Mirna, Rudy, Billy and Willy arrived in the US at Portland aboard the Yaravi. And there they all boarded a Greyhound bus. They sat in the back seat to better view the unfolding scenery of green mountains, tree groves, luscious valleys, meadows, rivers, small towns. Symmetric, charming, romantic. Ahead, the ribbon of asphalt unfolded taking them from Oregon to California.

When they got to Oakland, it was June. It was warm and sunny all the time, a welcome surprise after cold and grey Portland. Across the bay, San Francisco was not only cold and grey but foggy.

After Mirna got situated at the Leiva's homeand, her former shipmate, Rudy, came to pick her up and show her around Oakland. Sunny Oakland was sprawled out and casual. Very few men wore suits. Women wore short sleeves or sleeveless dresses and sandals.

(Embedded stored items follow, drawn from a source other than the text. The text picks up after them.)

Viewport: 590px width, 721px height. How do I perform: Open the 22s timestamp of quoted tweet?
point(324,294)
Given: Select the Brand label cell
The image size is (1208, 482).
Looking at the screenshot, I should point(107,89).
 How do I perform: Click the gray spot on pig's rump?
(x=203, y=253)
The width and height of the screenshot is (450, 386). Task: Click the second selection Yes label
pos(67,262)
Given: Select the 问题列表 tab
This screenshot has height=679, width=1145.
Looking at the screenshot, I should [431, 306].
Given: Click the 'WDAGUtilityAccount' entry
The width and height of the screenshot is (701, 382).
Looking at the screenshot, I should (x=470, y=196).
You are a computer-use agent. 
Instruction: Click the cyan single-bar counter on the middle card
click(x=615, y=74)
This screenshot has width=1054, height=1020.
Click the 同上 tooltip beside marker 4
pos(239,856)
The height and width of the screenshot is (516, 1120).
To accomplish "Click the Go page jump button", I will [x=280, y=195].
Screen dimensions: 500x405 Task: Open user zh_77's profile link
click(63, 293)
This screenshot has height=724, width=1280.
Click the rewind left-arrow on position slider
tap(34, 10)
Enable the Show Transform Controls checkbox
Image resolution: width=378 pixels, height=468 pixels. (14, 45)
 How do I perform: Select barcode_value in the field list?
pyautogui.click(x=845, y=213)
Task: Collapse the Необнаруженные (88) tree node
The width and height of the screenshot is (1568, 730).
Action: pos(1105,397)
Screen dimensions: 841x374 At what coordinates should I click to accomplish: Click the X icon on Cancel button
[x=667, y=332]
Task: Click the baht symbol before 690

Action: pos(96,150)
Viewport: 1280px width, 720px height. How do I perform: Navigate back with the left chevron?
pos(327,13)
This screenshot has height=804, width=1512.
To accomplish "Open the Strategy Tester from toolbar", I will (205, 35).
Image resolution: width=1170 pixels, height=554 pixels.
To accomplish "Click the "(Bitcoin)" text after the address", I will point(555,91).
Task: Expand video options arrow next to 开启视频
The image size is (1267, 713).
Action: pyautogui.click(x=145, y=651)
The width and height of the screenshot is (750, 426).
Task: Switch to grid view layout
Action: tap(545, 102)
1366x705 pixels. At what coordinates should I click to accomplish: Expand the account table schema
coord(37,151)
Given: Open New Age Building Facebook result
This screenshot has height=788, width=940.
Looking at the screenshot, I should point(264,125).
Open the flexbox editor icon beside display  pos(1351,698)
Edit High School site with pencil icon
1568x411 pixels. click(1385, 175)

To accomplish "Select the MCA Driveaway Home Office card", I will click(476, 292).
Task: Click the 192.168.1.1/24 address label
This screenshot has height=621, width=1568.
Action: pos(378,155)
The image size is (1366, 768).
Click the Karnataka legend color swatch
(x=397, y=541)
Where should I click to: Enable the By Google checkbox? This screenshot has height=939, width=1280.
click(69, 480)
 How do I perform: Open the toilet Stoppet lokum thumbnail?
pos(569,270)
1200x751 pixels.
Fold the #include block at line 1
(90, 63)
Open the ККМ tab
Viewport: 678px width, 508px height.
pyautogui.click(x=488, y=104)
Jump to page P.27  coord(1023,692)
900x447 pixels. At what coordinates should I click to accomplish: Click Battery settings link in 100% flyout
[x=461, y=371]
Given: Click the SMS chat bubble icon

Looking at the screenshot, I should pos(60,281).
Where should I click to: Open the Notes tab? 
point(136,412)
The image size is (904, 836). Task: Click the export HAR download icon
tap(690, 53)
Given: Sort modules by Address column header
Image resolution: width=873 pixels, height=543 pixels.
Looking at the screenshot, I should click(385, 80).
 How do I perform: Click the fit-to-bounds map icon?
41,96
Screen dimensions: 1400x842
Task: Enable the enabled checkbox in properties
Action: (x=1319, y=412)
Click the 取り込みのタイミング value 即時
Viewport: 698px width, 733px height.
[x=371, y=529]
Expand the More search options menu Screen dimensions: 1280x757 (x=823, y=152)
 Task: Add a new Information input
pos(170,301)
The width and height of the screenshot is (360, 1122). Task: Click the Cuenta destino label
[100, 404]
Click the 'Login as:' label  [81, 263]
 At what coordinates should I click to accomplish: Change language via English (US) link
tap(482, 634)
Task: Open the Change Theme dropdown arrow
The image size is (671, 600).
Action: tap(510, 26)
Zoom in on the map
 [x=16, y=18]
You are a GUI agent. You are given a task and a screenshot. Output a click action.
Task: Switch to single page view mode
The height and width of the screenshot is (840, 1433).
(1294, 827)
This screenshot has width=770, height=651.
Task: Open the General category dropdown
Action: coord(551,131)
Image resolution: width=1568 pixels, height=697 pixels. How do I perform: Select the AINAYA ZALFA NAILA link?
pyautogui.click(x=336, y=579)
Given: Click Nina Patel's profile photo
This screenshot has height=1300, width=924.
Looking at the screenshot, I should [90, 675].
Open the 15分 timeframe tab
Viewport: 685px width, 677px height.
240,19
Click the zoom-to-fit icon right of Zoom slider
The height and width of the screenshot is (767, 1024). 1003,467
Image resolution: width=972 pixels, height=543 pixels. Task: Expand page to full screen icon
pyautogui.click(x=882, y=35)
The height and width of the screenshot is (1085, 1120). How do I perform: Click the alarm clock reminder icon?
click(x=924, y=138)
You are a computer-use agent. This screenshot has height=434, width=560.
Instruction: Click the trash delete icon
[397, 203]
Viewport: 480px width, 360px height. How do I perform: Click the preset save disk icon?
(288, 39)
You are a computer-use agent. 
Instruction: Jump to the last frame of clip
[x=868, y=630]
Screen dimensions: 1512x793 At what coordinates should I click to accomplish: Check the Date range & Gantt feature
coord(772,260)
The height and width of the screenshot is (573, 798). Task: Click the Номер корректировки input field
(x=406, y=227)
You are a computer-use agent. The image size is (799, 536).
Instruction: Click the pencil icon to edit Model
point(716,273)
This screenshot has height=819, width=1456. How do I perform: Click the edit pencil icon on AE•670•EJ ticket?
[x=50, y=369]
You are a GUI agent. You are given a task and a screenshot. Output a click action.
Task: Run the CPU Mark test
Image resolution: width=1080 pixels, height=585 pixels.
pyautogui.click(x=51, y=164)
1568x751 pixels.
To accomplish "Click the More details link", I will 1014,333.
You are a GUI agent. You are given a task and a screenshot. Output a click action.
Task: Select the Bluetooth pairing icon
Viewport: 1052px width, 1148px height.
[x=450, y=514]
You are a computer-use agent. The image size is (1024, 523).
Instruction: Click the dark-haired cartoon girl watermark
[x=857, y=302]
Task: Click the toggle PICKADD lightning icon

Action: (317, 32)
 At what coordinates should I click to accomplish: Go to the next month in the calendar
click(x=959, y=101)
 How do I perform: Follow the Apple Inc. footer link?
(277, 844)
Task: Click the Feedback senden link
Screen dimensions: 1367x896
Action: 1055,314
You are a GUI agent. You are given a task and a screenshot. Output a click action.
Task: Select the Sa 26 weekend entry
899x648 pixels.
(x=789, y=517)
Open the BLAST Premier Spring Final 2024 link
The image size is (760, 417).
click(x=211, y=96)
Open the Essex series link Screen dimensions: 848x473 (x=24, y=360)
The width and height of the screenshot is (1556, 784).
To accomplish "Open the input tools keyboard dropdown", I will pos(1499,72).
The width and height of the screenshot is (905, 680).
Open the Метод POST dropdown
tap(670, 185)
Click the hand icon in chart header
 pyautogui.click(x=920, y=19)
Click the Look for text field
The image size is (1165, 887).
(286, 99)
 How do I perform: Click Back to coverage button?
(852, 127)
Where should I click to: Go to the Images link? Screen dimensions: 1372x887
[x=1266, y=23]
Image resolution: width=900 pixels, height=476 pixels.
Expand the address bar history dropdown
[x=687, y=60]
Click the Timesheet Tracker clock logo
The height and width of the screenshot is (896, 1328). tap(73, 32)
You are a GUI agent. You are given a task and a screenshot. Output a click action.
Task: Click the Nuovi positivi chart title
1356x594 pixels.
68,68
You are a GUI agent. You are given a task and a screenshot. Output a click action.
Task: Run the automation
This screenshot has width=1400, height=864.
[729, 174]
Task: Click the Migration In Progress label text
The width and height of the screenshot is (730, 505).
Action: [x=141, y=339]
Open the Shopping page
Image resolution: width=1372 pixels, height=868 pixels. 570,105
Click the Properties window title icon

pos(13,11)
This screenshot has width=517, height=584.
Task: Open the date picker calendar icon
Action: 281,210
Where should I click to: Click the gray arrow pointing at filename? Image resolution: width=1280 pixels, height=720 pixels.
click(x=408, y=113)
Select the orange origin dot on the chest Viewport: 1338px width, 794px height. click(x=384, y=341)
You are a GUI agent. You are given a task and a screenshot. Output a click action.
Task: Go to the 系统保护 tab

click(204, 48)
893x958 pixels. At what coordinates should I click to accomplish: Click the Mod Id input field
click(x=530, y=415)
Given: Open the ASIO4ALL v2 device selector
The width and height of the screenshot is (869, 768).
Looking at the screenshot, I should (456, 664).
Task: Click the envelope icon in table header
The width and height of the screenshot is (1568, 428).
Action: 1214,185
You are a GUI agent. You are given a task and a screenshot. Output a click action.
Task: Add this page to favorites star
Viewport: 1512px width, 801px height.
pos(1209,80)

Mirna babysat for the Leiva's occasionally; they also invited her to waitress at their Mexican restaurant, EI Sombrero. "With your nice smile," Juanita Leiva said, "you'll earn good tips. It'll help you save for college in September." Mirna began waitressing. She had never had Mexican food.

Oakland will always be tied up with every tortilla, enchilada, and Dos Equis she served or ate in that restaurant.

Oakland will also always be tied up with the painting of a wide-brimmed, straw sombrero that a man brought to the restaurant to sell one afternoon.
Manny Leiva looked it over with his half-business, half-fun smile. Mirna
praised the painting, "A sombrero." SOMBRERO! The name of the restaurant! So Manny bought it and hung it high on the back wall. That sombrero was
the first thing you saw as you entered the place. It greeted everyone
who entered.

Oakland has always been the many small stores, restaurants bus lines crisscrossing the city along 14th St.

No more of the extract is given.